Most of you UDS owners make it look entirely too easy!

good story,

Bear


----------



## ecto1 (Nov 26, 2010)

Bearcarver said:


> ECTO1 said:
> 
> 
> > This is a short but good story.  Yesterday I loaded my charcoal basket with Kingsford blue.  I started it using the Minion method and smoked a bird for about 5 hours.  in all the excitement about my first bird i forgot to close the vents.  Today I look outside and I see it is still smoking 30 hours later.  I have a big basket and the temps had fallen to 200° but wow.  That is a lot of smoke for a basket of charcoal.  It was a 20 pound bag i used it all because I had never used Kingsford before i had always used lump so I had no idea how long it would last. We had rain and a cold front come in last night on top of that so we were near freezing temps last night.
> ...


I was only smoking at about 230° and it was a little under 200° but i still blew me away.


----------



## rbranstner (Nov 26, 2010)

Bear when are you going to get wise and build one???? hahahaha


----------



## Bearcarver (Nov 26, 2010)

rbranstner said:


> Bear when are you going to get wise and build one???? hahahaha




LOL---At this stage, I'll stick to my MES 40 cheater.

You guys that can do what you do with those barrels are my heroes, but there is no way I would even attempt to try it myself.

Bear


----------



## deannc (Nov 26, 2010)

Gotta luv the drum!  They are great and will seemingly burn forever.

That Kingsford blue burns real well.  My longest smoke yet in the UDS was 18 hours, loaded up 10 lbs of blue and still had at least 4 lbs left after 18 hours!  

I can't find any good lump locally so that's all I've used is the blue.  I like the added flavors the UDS adds that just can't be replicated with my gasser.


----------



## tom37 (Nov 26, 2010)

My drums like the kingsford lump best of all.
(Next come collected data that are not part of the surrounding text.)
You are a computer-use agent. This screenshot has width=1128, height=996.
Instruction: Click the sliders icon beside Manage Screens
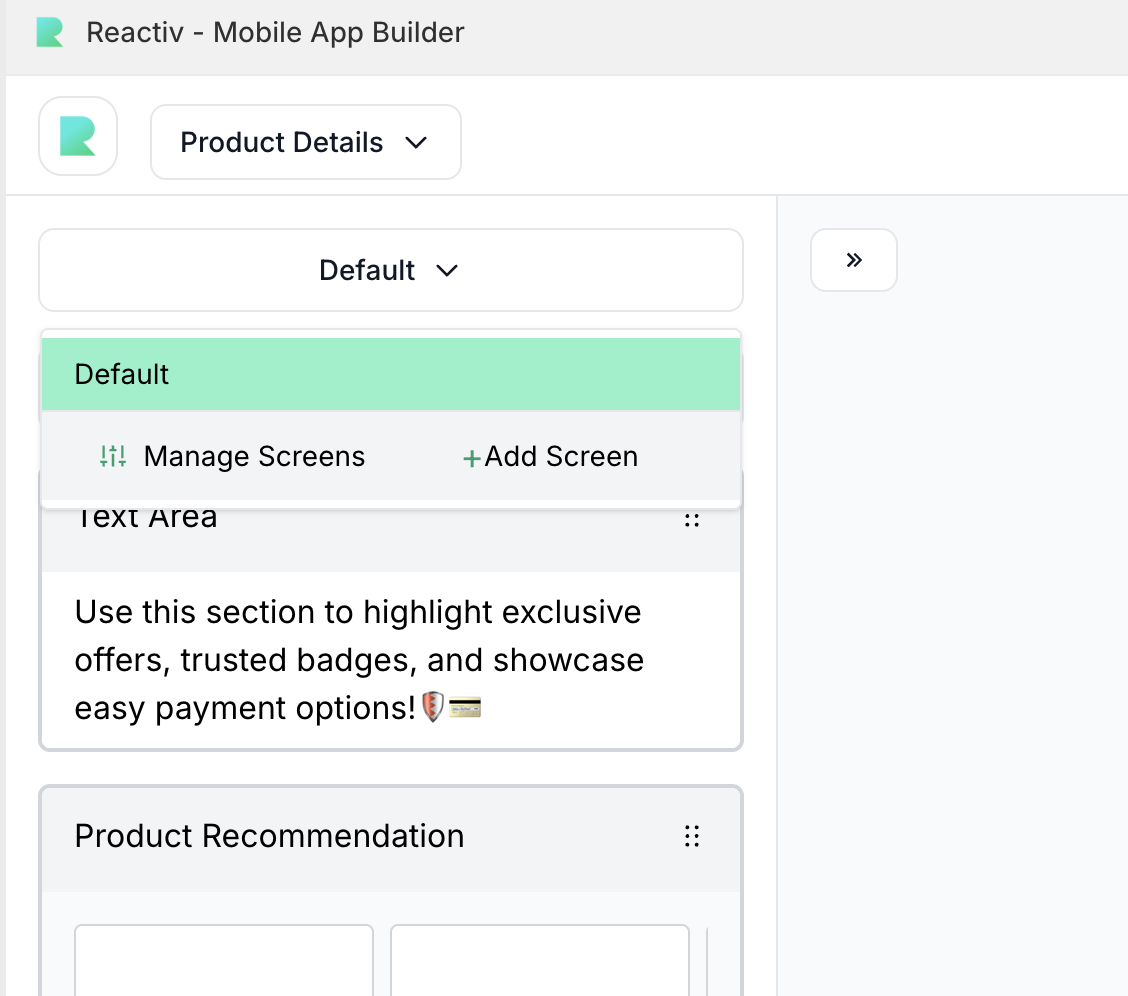point(113,457)
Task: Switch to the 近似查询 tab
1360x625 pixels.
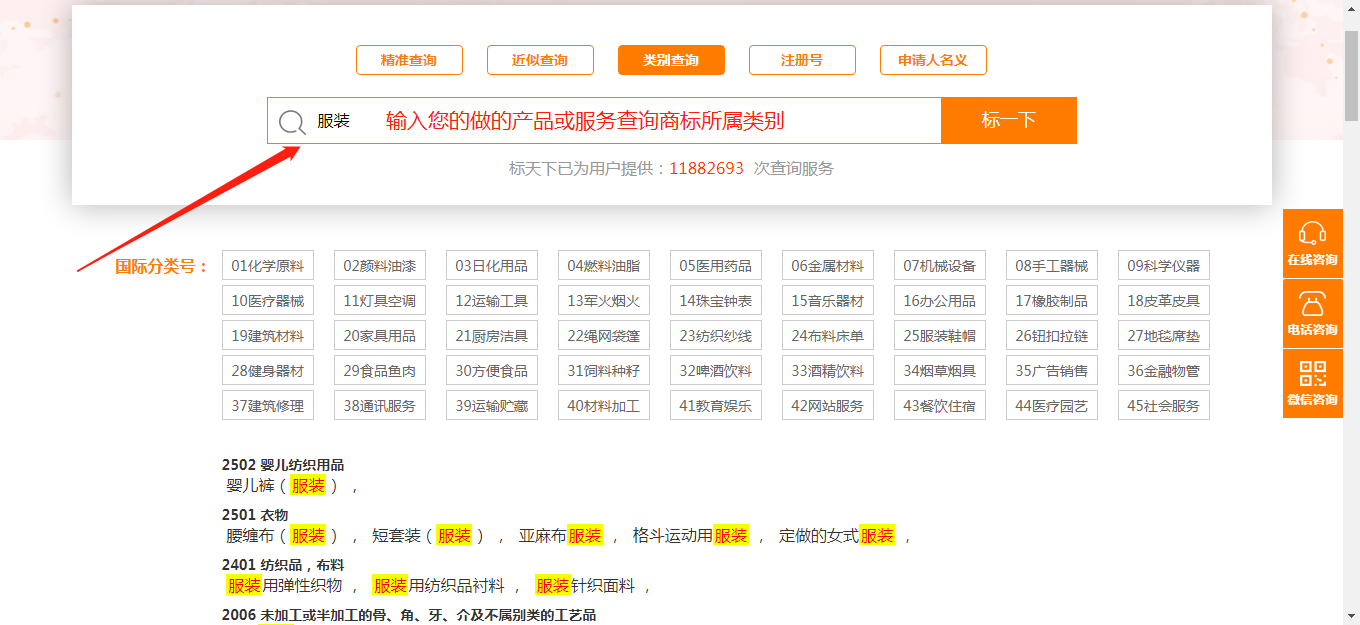Action: (540, 60)
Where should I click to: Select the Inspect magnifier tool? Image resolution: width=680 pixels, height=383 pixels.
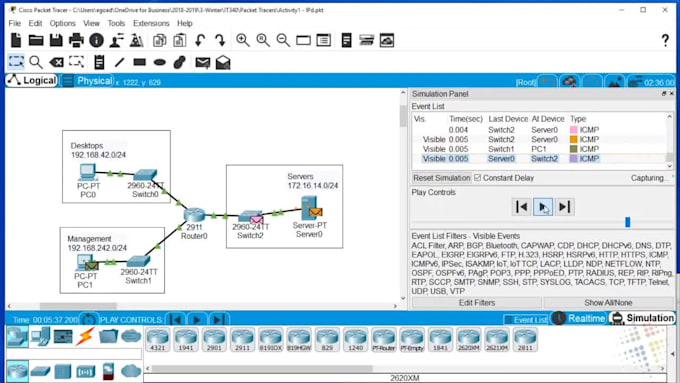pyautogui.click(x=36, y=62)

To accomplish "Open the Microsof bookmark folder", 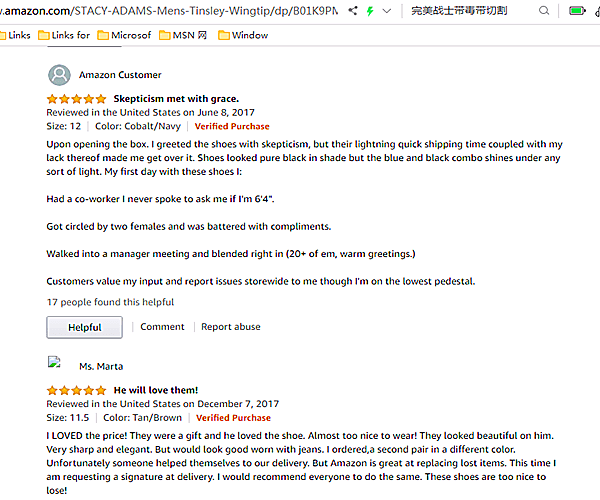I will pos(122,35).
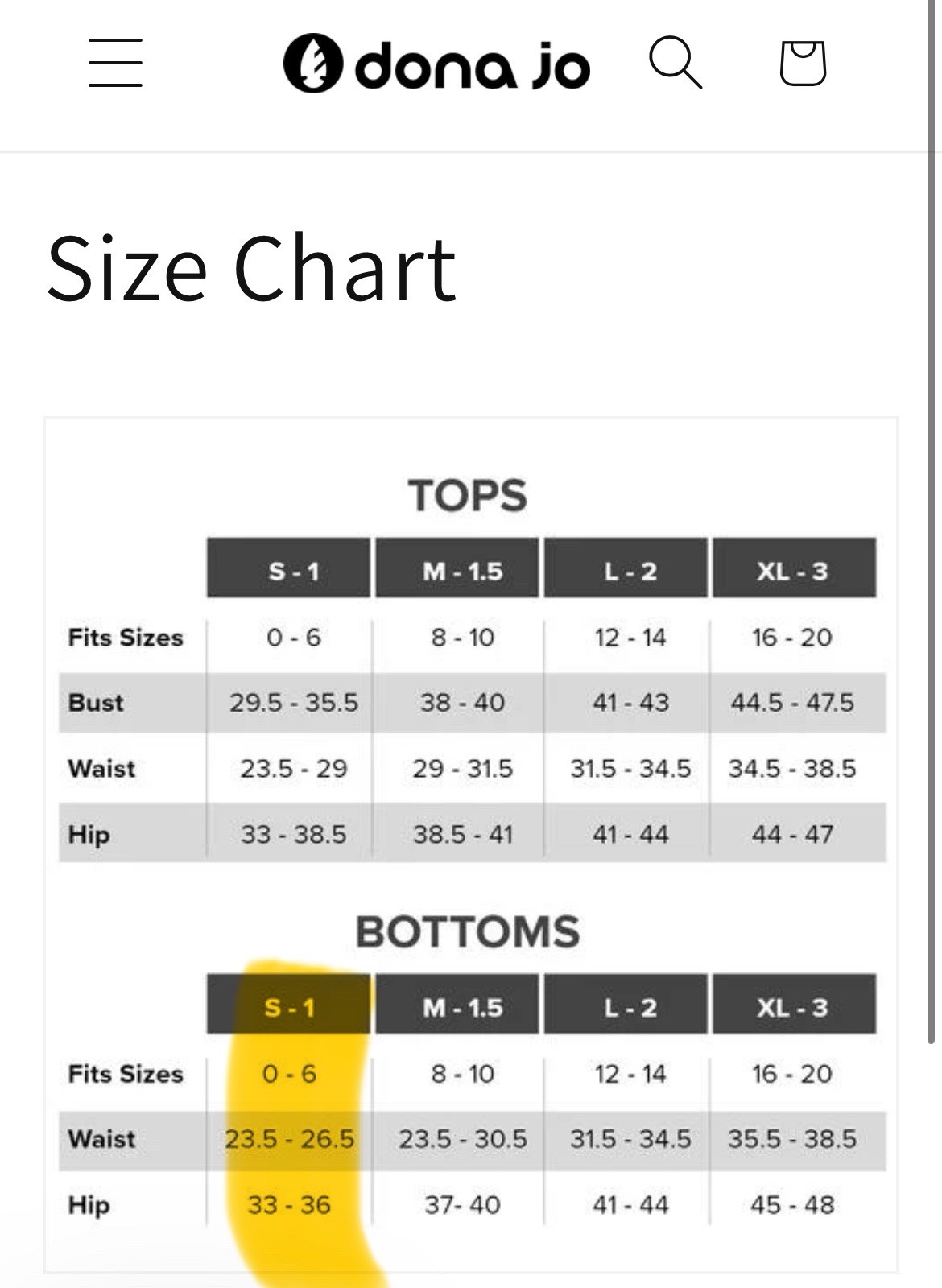
Task: Open the hamburger navigation menu
Action: (x=116, y=63)
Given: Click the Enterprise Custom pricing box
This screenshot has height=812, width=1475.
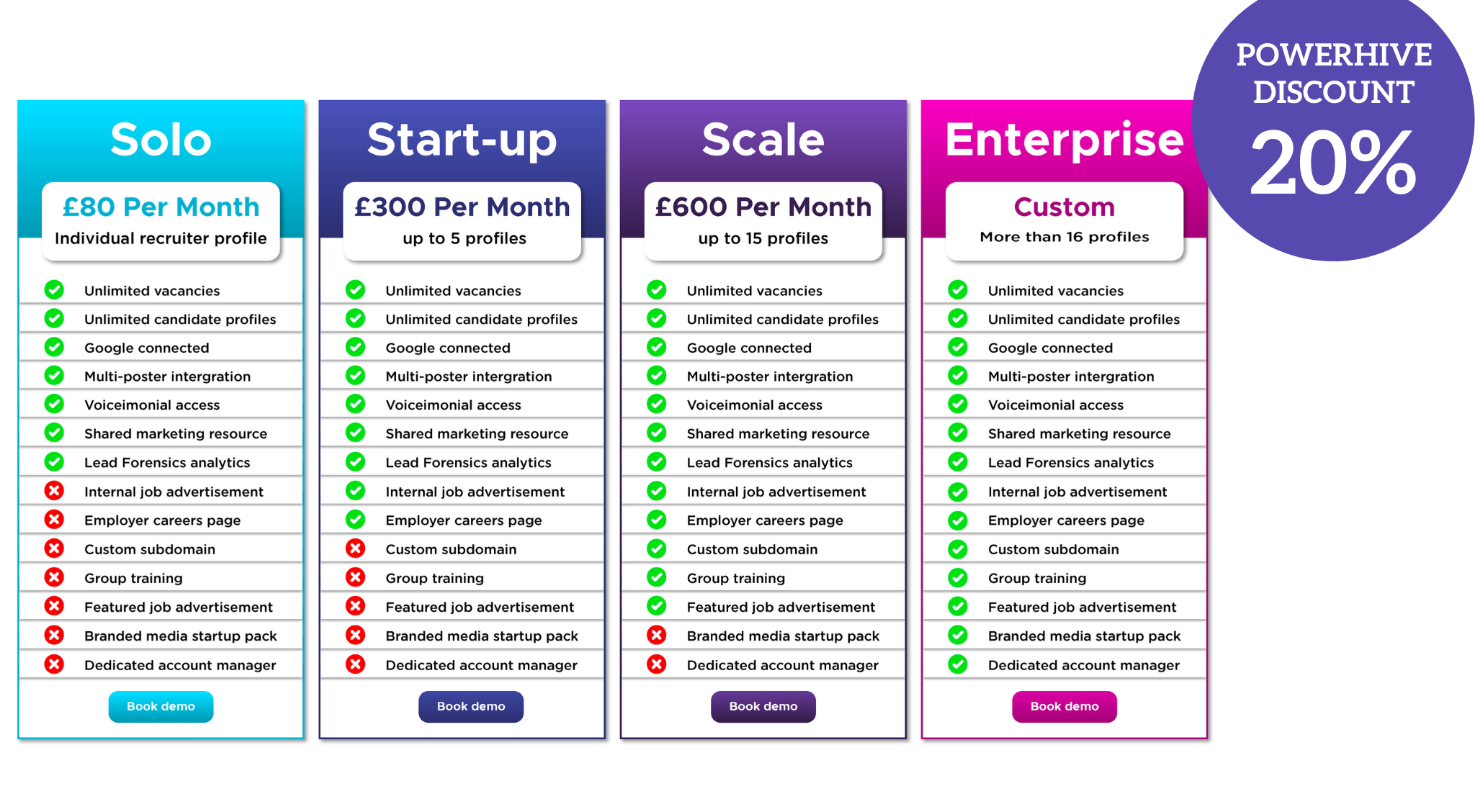Looking at the screenshot, I should [1064, 221].
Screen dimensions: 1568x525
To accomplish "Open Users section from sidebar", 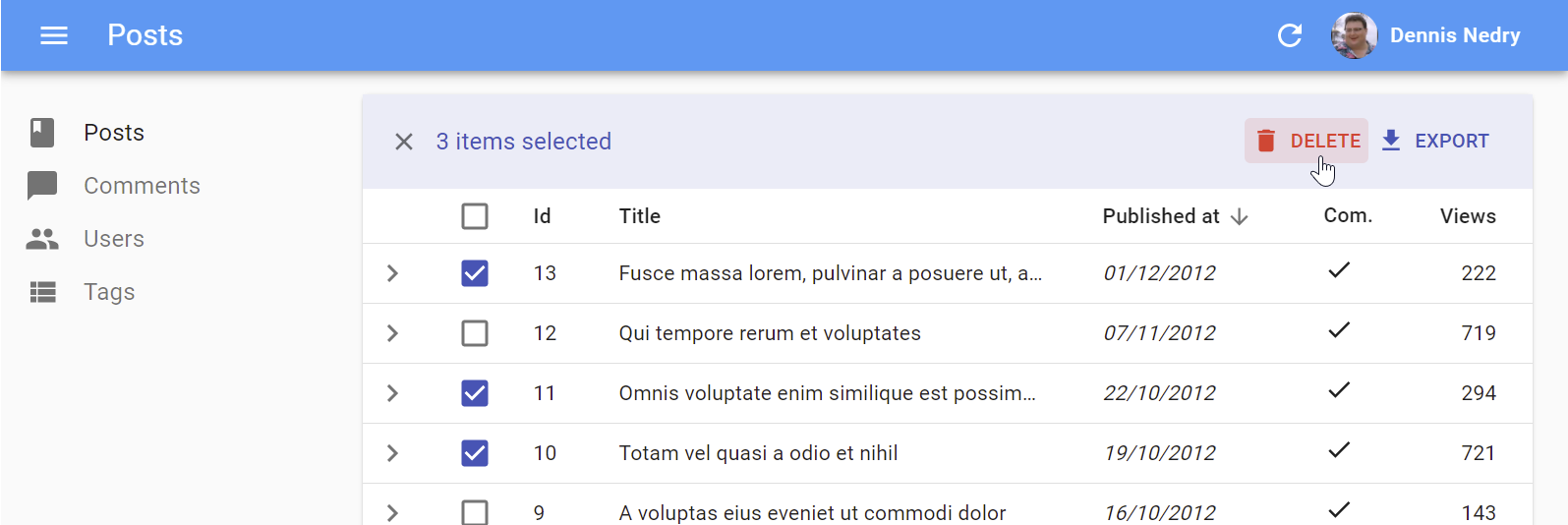I will pos(114,239).
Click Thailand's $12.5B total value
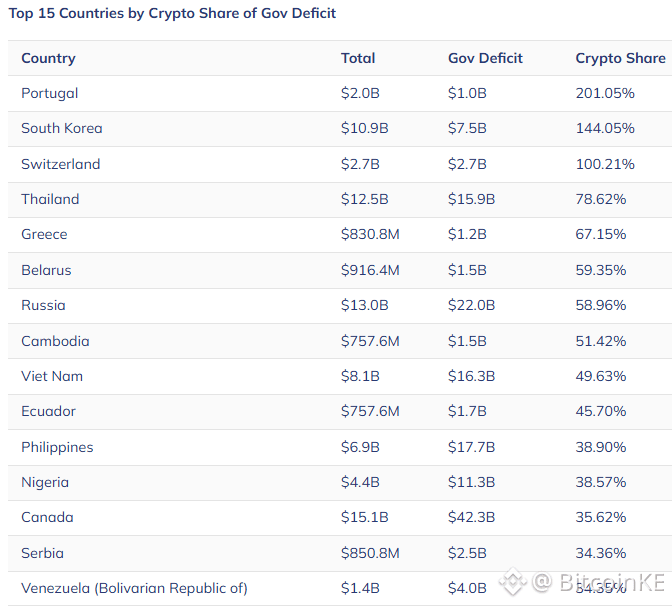The width and height of the screenshot is (672, 607). pyautogui.click(x=364, y=199)
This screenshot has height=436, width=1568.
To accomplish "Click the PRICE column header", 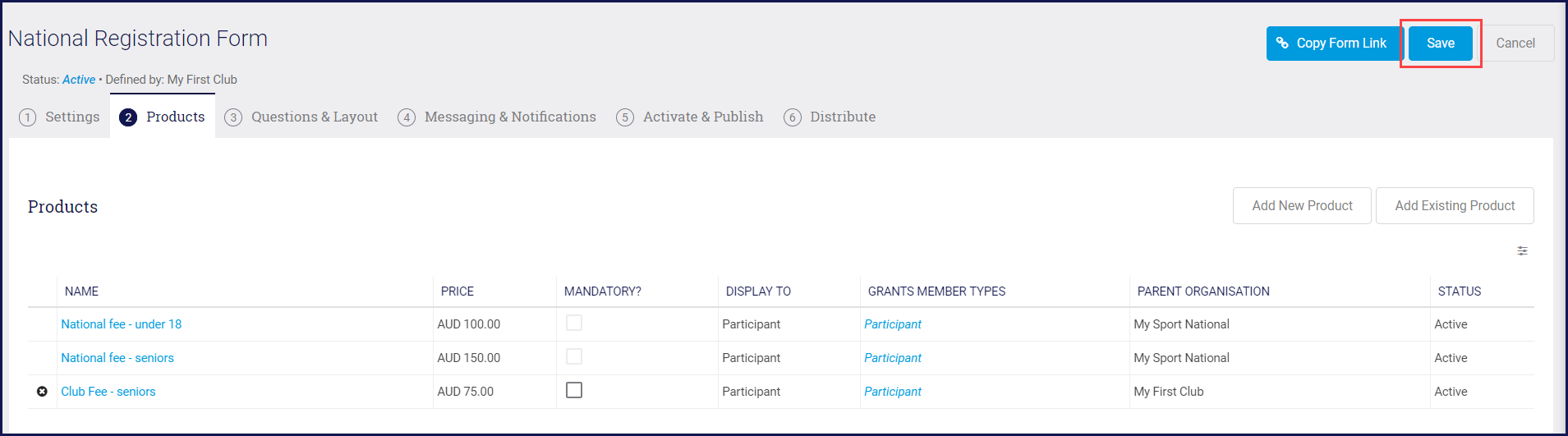I will pos(458,291).
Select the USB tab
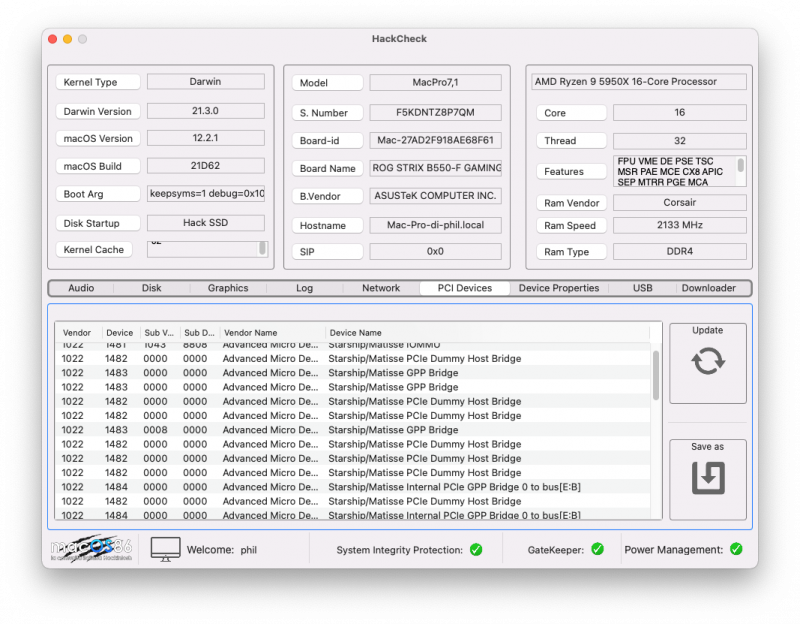 pos(642,288)
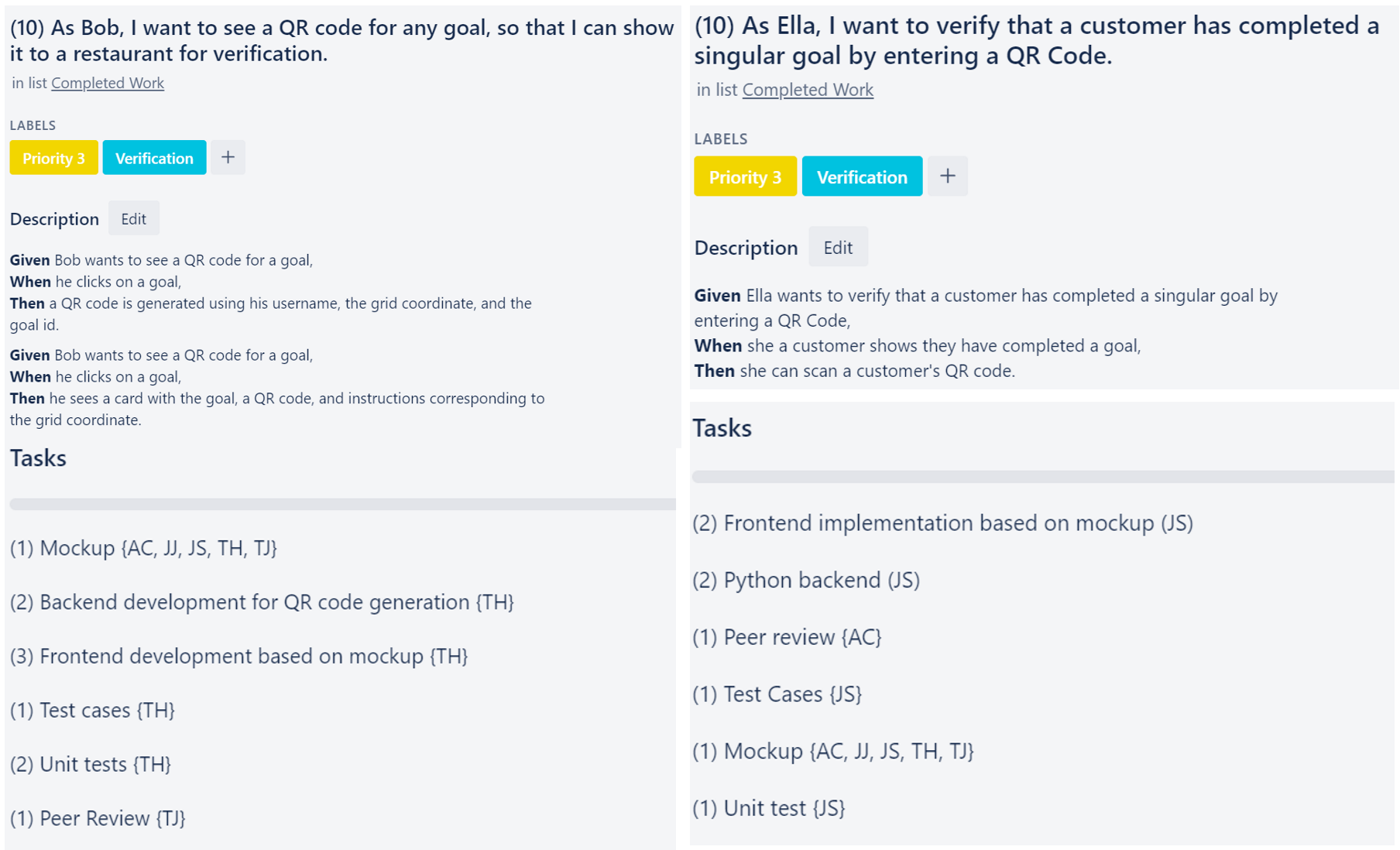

Very little ash and good long burn times.

I did have trouble trying to get to 325° temps were 33° and wind out of the west. I was only able to get 250°. For turkeys I may have to add another pipe nipple and cap.

Ran them both from 9:00 this morning till 4:30 this afternoon, and may have used 3 to 4 lbs if that.

Gotta love ummmm.


----------



## ak1 (Nov 26, 2010)

Bearcarver said:


> rbranstner said:
> 
> 
> > Bear when are you going to get wise and build one???? hahahaha
> ...


Coming from a guy who carves wood with a chainsaw
	

	
	
		
		



		
		
	


	





Me, even though I have three UDS's right now, I'm looking forward to getting an MES eventually. I'm impressed with that temp control you seem to have with some of your recipes. I could never do that with my drums or my offset.


----------



## meateater (Nov 26, 2010)

Yup there a jewel of a smoker. I love my 55 gallon charcoal and my 30 gallon watt burner.


----------



## meateater (Nov 26, 2010)

Bearcarver said:


> rbranstner said:
> 
> 
> > Bear when are you going to get wise and build one???? hahahaha
> ...


Bear I'm impressed with my watt burner myself. I say just learn your smoker whatever brand you have. Experiment as much as possible.


----------



## Bearcarver (Nov 27, 2010)

AK1 said:


> Bearcarver said:
> 
> 
> > rbranstner said:
> ...


LOL---Yeah, the 10˚ rise every half hour thing. I guess that's hard to do with a UDS, but I wouldn't put it past some of these guys.

Some of them seem to be able to make their UDS do everything but talk, & I even hesitate to say that.  
	

	
	
		
		



		
		
	


	





Bear


----------